That is the topic of my latest Bloomberg column, here is one excerpt:
A skeptic might say that demand is limited because there are already so many good and highly informative markets in other assets. In 2009, for instance, was a market necessary to predict how well the iPhone was going to do? The share price of Apple might have served to perform a broadly similar function.

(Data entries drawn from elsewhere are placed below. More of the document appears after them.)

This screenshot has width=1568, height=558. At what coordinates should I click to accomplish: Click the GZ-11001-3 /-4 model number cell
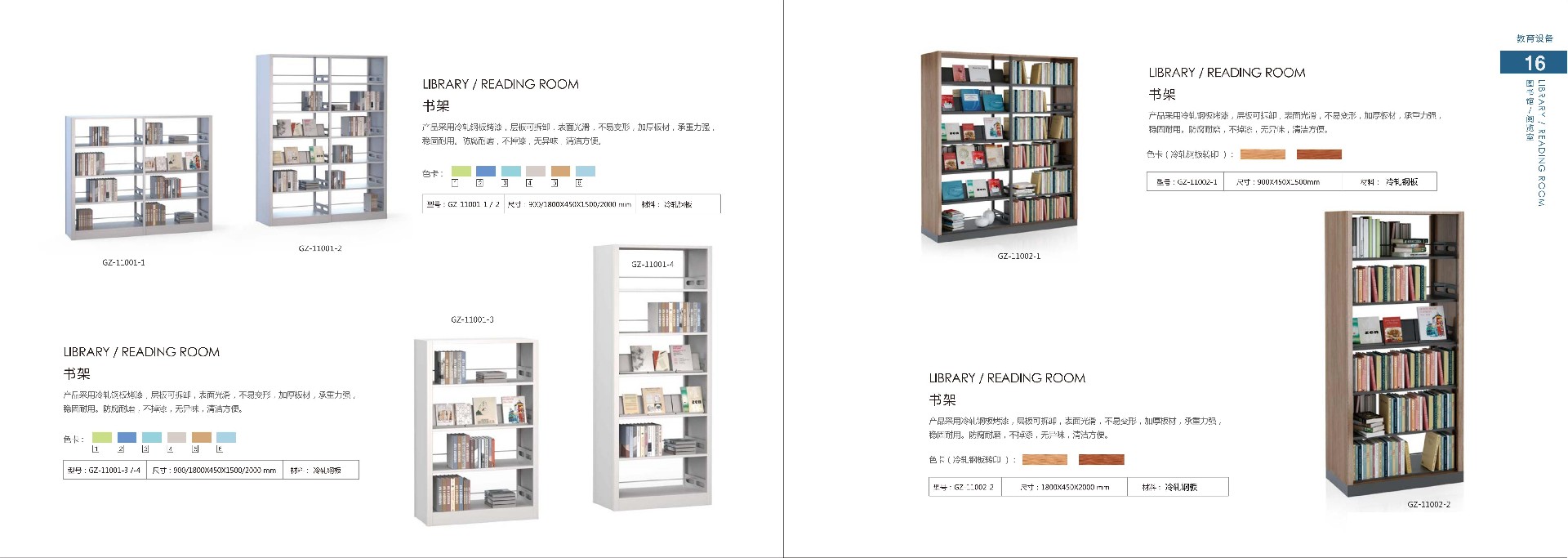click(x=105, y=471)
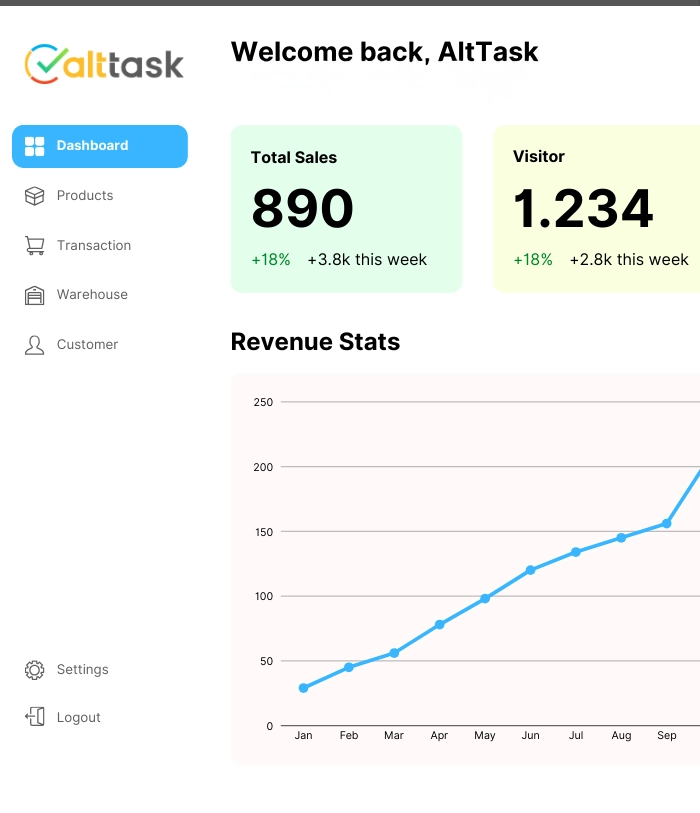Image resolution: width=700 pixels, height=813 pixels.
Task: Click the Logout link
Action: 78,717
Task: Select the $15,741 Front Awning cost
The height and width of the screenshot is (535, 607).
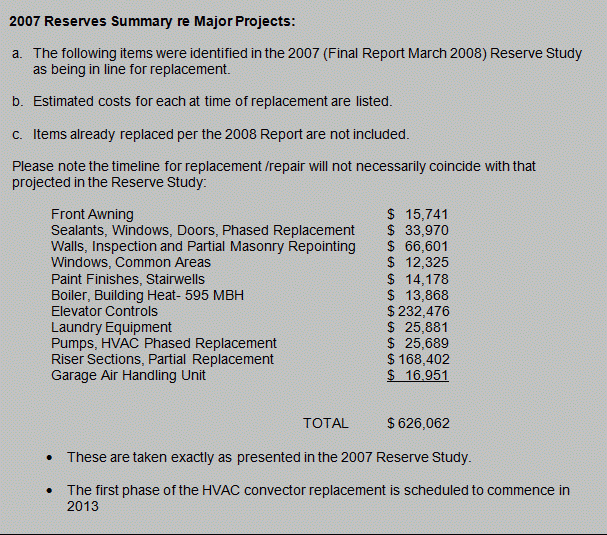Action: tap(418, 215)
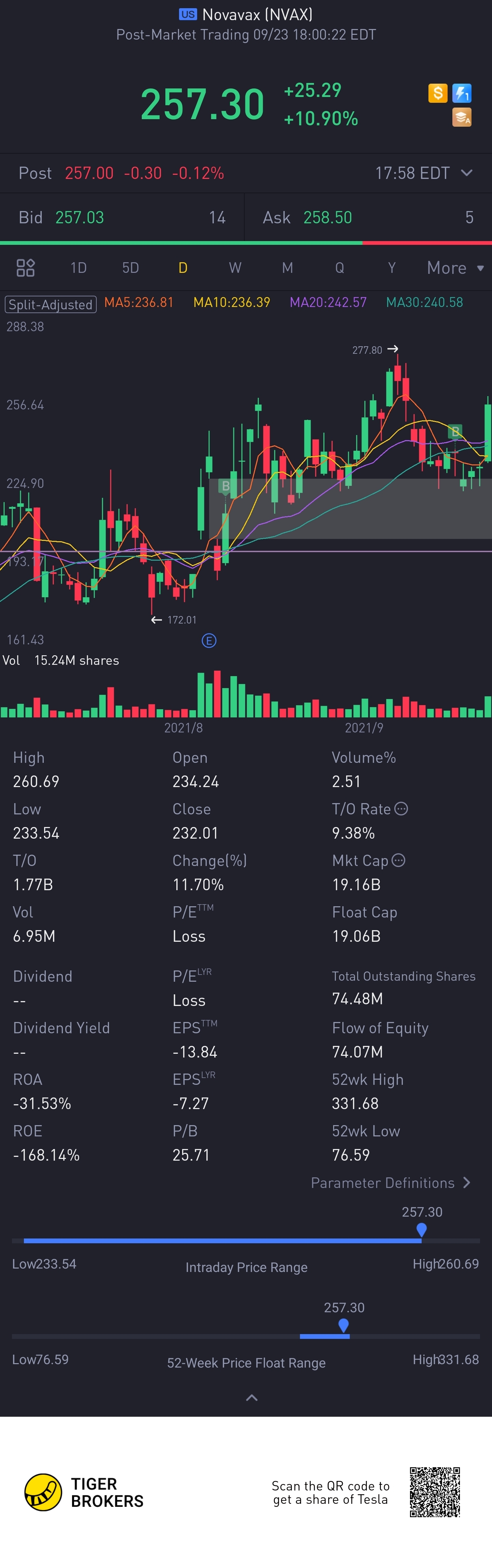Tap the earnings E marker under chart
Viewport: 492px width, 1568px height.
pyautogui.click(x=209, y=640)
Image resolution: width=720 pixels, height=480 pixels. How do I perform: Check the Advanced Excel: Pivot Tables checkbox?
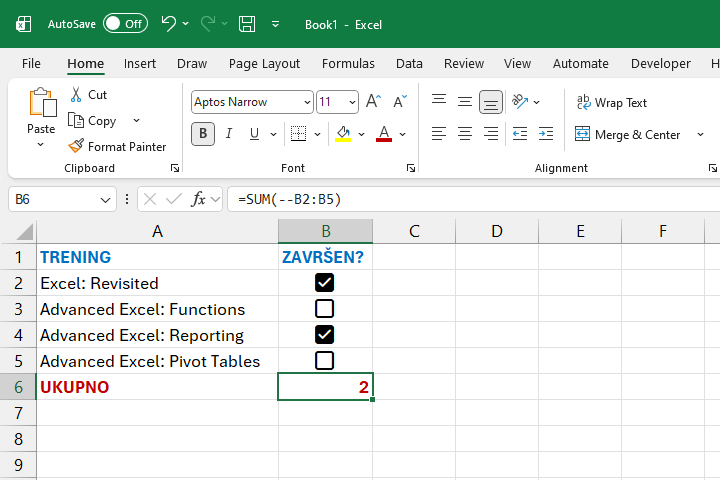coord(324,361)
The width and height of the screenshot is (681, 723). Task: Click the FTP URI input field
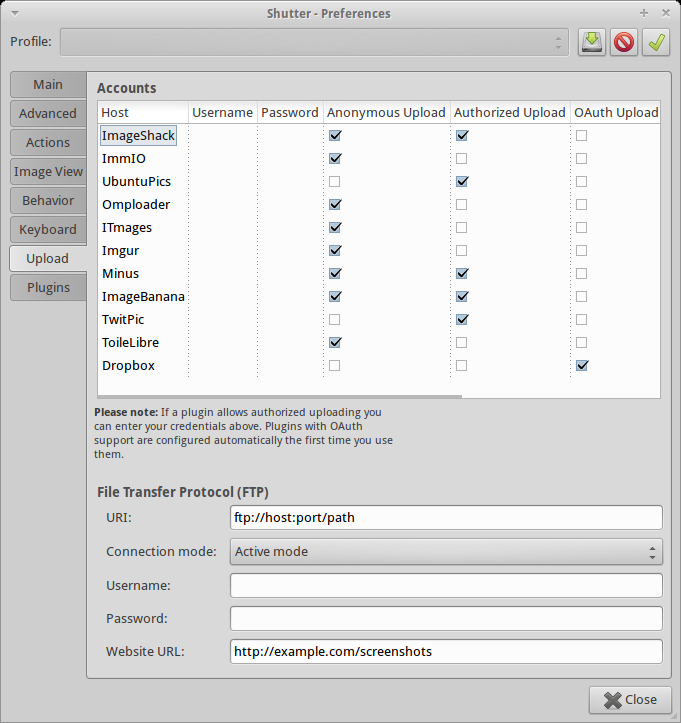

The question, then, is which prediction markets might prove most useful. Nobel Laureate economist Robert J. Shiller has promoted the idea of prediction markets in GDP, but most people face major risks at a more local, less aggregated level. One of the risks I face, for example, concerns the revenue of the university where I teach. This year enrollments rose slightly even though U.S. GDP fell sharply. So a GDP-based hedge probably is not very useful to me.
How about a prediction market in local real-estate prices, so that home buyers and real-estate magnates may hedge their purchases? Maybe, but then the question is whether enough professional traders would be attracted to such markets to keep them liquid. So-called binary options, particularly when the bet is on the price of a financial asset, often have remained unfairly priced or manipulated, and are viewed poorly by regulators.
For a prediction market to take off, it probably has to satisfy a few criteria: general enough to attract widespread interest; important enough to matter; and unusual enough not to be replicable by trading in existing assets. The outcomes also need to be sufficiently well-defined that contract settlement is not in dispute.
It remains to be seen how many new assets can meet all these standards.
Recommended, and the “hook” of the piece is the new attempt to jump-start prediction markets through the start-up Kalshi.